Betreuung: Prof. Dr. Horst Niesyto
Methodische Zugänge zur Analyse der Selbstdarstellung Jugendlicher auf der Internet-Videoplattform ‚Youtube’
Das explorativ angelegte Kleinforschungsprojekt geht der Frage nach, mit welchen Forschungsmethoden multimediale Selbstdarstellungen Jugendlicher in Videoforen wie Youtube erschlossen werden können.
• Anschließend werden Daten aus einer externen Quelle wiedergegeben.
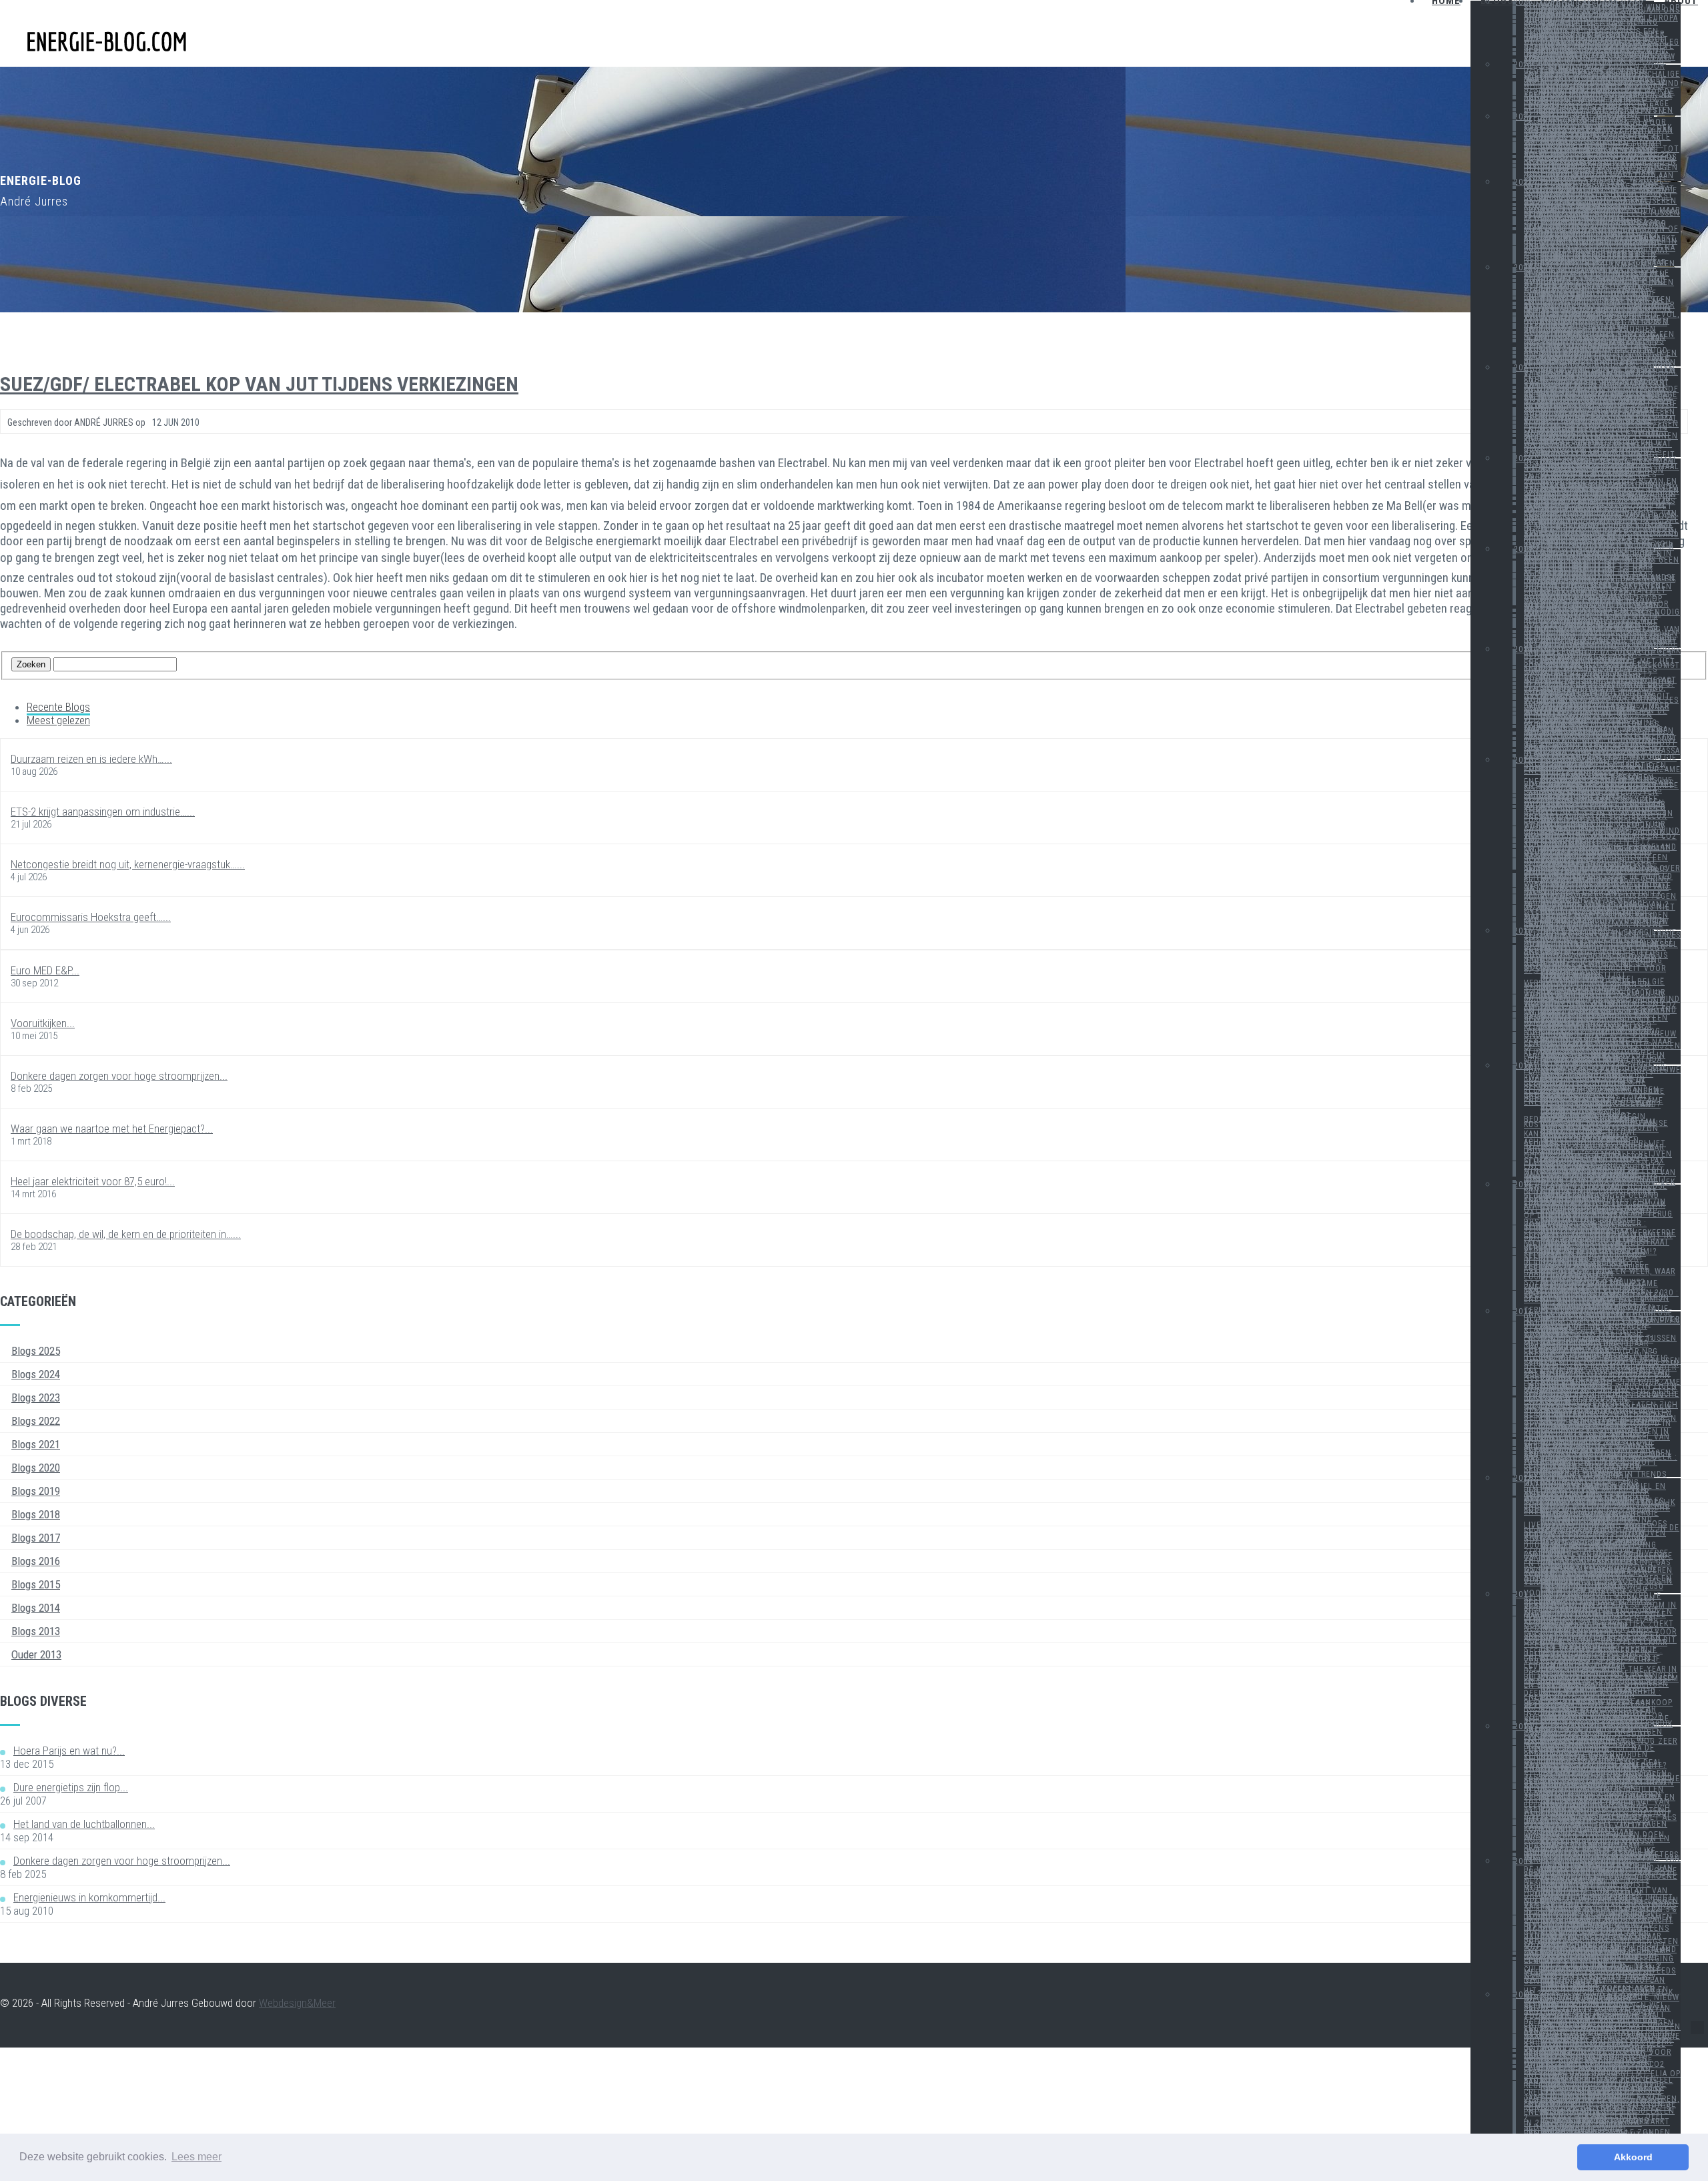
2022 (1523, 267)
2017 (1523, 760)
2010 (1523, 1726)
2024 (1523, 116)
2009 (1523, 1861)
Hierzu werden u. a. eine Literaturstudie zum Bereich virtueller Ethnografie sowie Interviews mit Jugendlichen durchgeführt, die schon Videos in Videoplattformen eingestellt haben.
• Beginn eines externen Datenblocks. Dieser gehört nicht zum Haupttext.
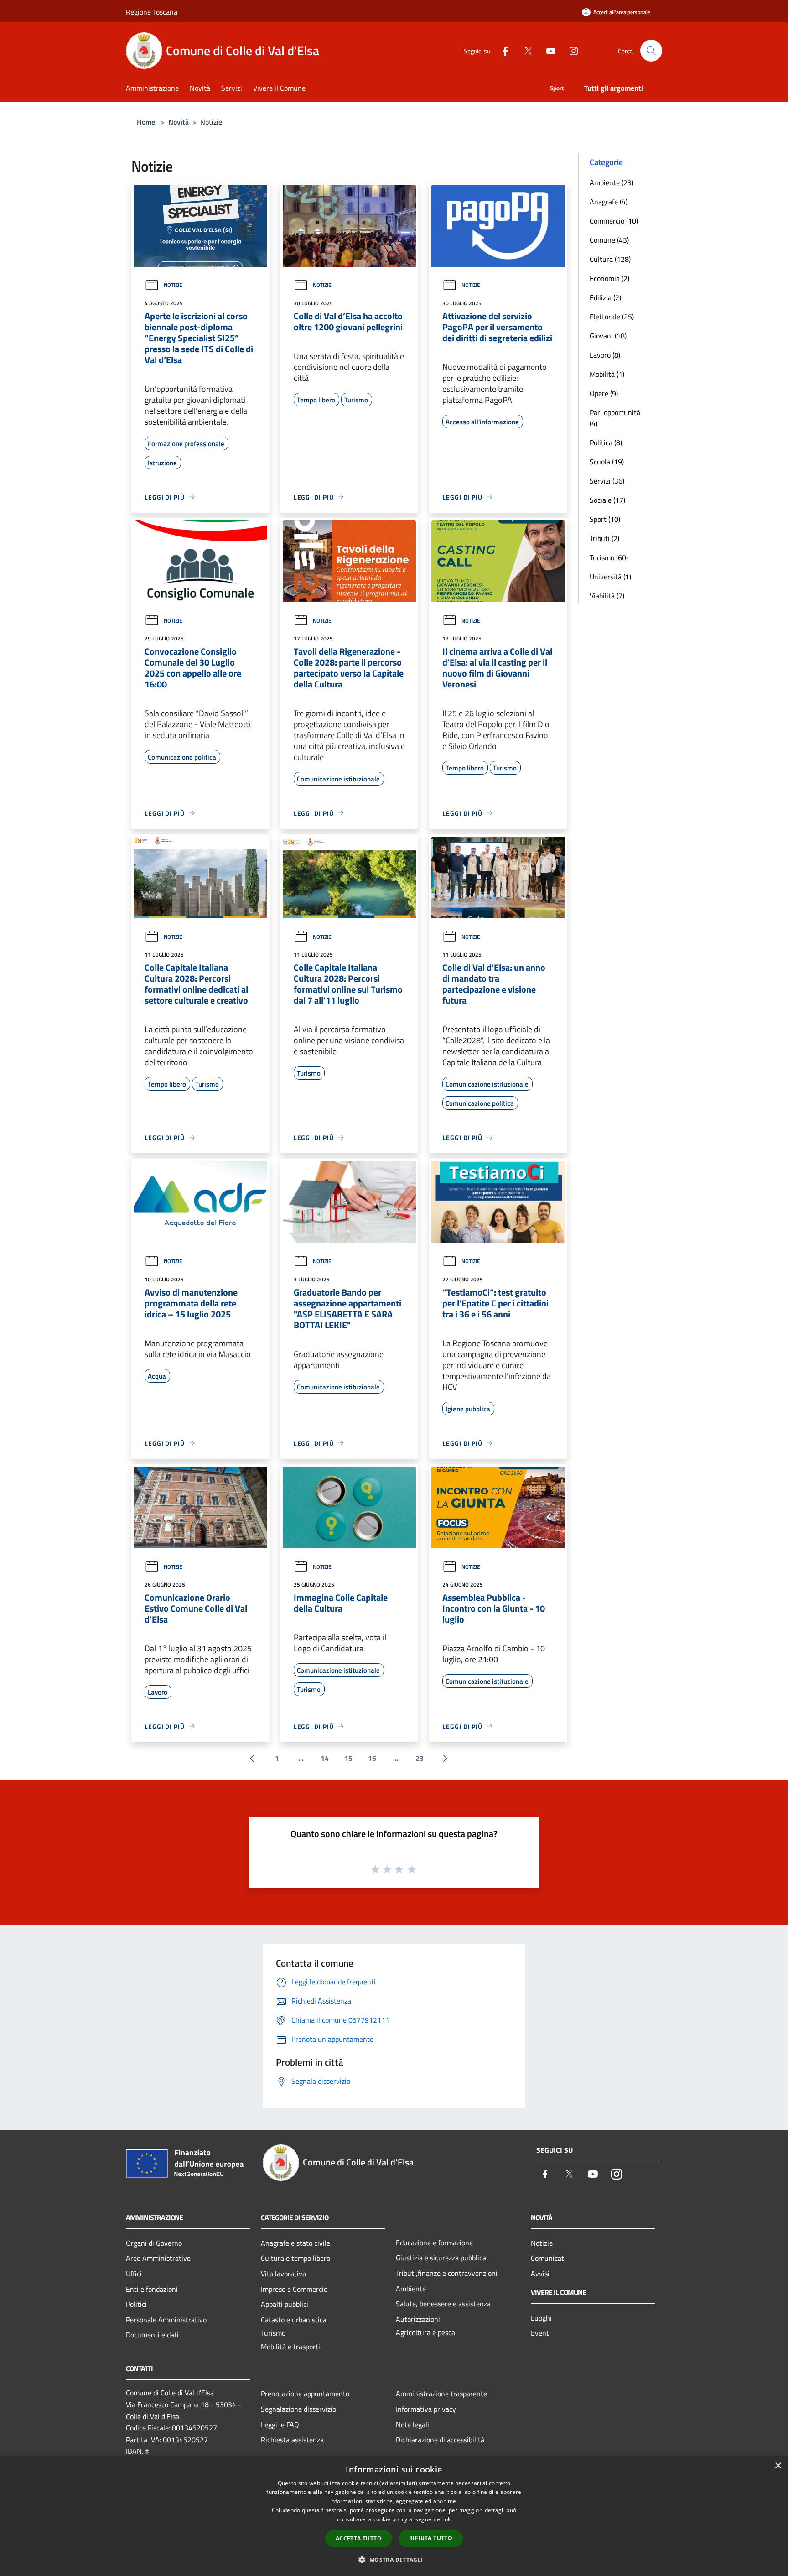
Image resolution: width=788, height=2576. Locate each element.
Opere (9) (604, 393)
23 (419, 1758)
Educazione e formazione (434, 2242)
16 (372, 1758)
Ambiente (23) (611, 182)
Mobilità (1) (607, 374)
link (446, 2519)
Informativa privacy (426, 2409)
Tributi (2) (604, 538)
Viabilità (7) (607, 595)
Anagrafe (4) (608, 201)
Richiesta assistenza (292, 2439)
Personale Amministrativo (166, 2319)
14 (325, 1758)
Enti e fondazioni (152, 2289)
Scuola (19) (607, 461)
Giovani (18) (608, 335)
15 (348, 1758)
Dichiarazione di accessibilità (440, 2439)
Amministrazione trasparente (441, 2393)
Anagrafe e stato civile (295, 2243)
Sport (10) (605, 519)
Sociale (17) (607, 499)
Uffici (134, 2273)
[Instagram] (570, 50)
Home (146, 121)
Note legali (412, 2424)
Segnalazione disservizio (298, 2409)
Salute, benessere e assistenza (443, 2303)
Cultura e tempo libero (295, 2258)
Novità (178, 121)
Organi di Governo (154, 2243)
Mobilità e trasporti (290, 2346)
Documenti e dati (152, 2334)
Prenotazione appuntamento (305, 2393)
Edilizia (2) (605, 297)
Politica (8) (606, 442)
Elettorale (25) (612, 316)
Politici (136, 2304)
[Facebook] (502, 50)
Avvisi (540, 2273)
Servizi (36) (607, 480)
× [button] (777, 2465)
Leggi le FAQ (280, 2424)
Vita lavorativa (283, 2273)
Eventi (541, 2332)
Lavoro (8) (605, 354)
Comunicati (548, 2258)
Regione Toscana (151, 11)
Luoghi (541, 2317)
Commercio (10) (614, 220)
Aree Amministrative (158, 2258)
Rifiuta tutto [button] (430, 2538)
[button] (393, 2559)
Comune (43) (609, 239)
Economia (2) (609, 278)
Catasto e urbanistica (294, 2319)
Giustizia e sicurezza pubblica (441, 2257)
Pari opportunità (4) (615, 418)
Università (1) (610, 576)
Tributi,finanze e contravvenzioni (447, 2273)
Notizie (173, 285)
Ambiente (411, 2288)
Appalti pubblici (284, 2304)
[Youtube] (547, 50)
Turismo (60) (609, 557)
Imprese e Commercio (294, 2289)
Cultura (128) (610, 259)
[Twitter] (524, 50)
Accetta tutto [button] (359, 2538)
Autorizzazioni (418, 2319)
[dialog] (394, 2516)
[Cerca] (651, 51)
Das Projekt steht in Zusammenhang mit einem Dissertationsvorhaben von Christoph Eisemann.
Leitung: Prof. Dr. Horst Niesyto; Mitarbeiter: Christoph Eisemann
Finanzielle Förderung durch den Forschungsausschuss der PH Ludwigsburg.
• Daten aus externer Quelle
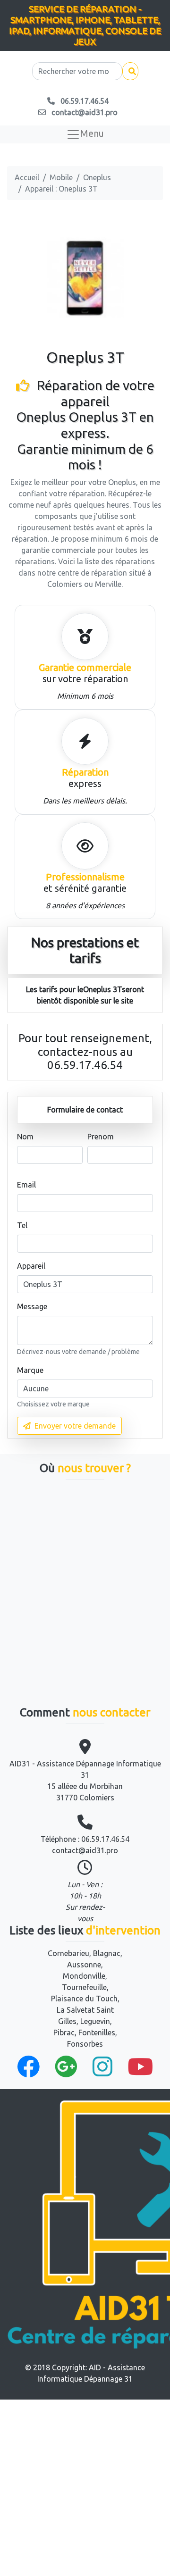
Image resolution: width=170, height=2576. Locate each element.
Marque (30, 1370)
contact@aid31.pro (85, 1850)
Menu (92, 133)
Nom (25, 1136)
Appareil (31, 1266)
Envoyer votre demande (75, 1426)
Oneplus (97, 177)
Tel (22, 1225)
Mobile (61, 177)
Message (32, 1306)
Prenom (100, 1136)
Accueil (27, 177)
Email (26, 1184)
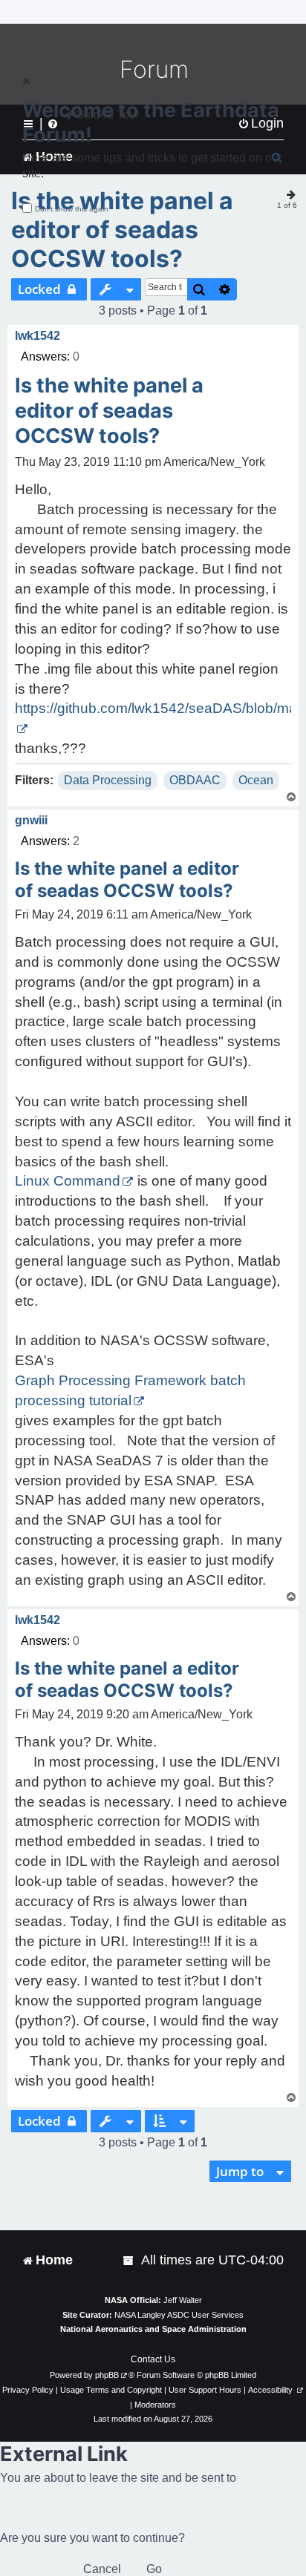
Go (154, 2569)
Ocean (255, 780)
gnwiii (31, 820)
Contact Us (153, 2359)
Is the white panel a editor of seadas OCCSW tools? (122, 229)
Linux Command (67, 1181)
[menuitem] (129, 2260)
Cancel (102, 2569)
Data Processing (108, 780)
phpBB (107, 2374)
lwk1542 (37, 335)
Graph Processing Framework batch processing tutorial (130, 1390)
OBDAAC (195, 780)
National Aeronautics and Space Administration (153, 2328)
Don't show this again (71, 209)
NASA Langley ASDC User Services (179, 2314)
Analyse der Einflüsse auf die visuelle Kommunikation anhand professioneller und medienpädagogischer Produktionen im Bereich der Kriegs- und Krisenkommunikation
Das kooperative Promotionsprojekt von Stefanie Frie und Jeldrik Pannier geht der Frage nach, welchen Faktoren und Einflüssen die Produktion von visuellen Medienprodukten unterliegt. Gegenstand sind professionelle Medienproduktionen wobei eine Konzentration auf den Bereich der visuellen Kriegs- und Krisenkommunikation erfolgt. Zur Untersuchung werden sowohl im deutschsprachigen als auch im US-amerikanischen Raum biographische Interviews mit Kriegs- und KrisenfotografInnen durchgeführt, ergänzt durch Experteninterviews mit Personen aus Bildredaktionen und Fotoagenturen. Außerdem findet eine Sekundärauswertung von Materialien aus einem Medienprojekt des „Internationalen Zentralinstituts für das Jugend- und Bildungsfernsehen“ (
IZI) mit Kindern zum Thema "Kinder sehen Krieg“ statt. Im Schnittfeld von medienwissenschaftlichen und medienpädagogischen Analysen reflektiert die Studie auch medienethische Fragen. Hierdurch soll der Dialog zwischen Medienschaffenden und MedienpädagogInnen befördert werden.
Betreuung: Prof. Dr. Horst Niesyto
Beratung im Bereich Medienethik:
Prof. Dr. Matthias Rath
Finanzielle Förderung durch den Forschungsausschuss der PH Ludwigsburg
Subjektorientierte Filmbildung in der Hauptschule. Theoretische Grundlegung und pädagogische Konzepte für die Unterrichtspraxis
Die in theoriebildend-konzeptionell angelegte Arbeit von Björn Maurer (Promotionsarbeit) entwickelt im Spannungsfeld von audiovisueller Bildung und Persönlichkeitsbildung ein subjektorientiertes Filmbildungskonzept für die Hauptschule (Sekundarstufe I). Das Konzept verbindet aktiv-produktive Ansätze der Medienarbeit mit rezeptiver Filmarbeit und vermittelt zwischen den Polen Filmerziehung (Medium Film als Lerngegenstand) und Filmdidaktik (Film als Medium zur Unterstützung von inhaltsbezogenen Lernprozessen).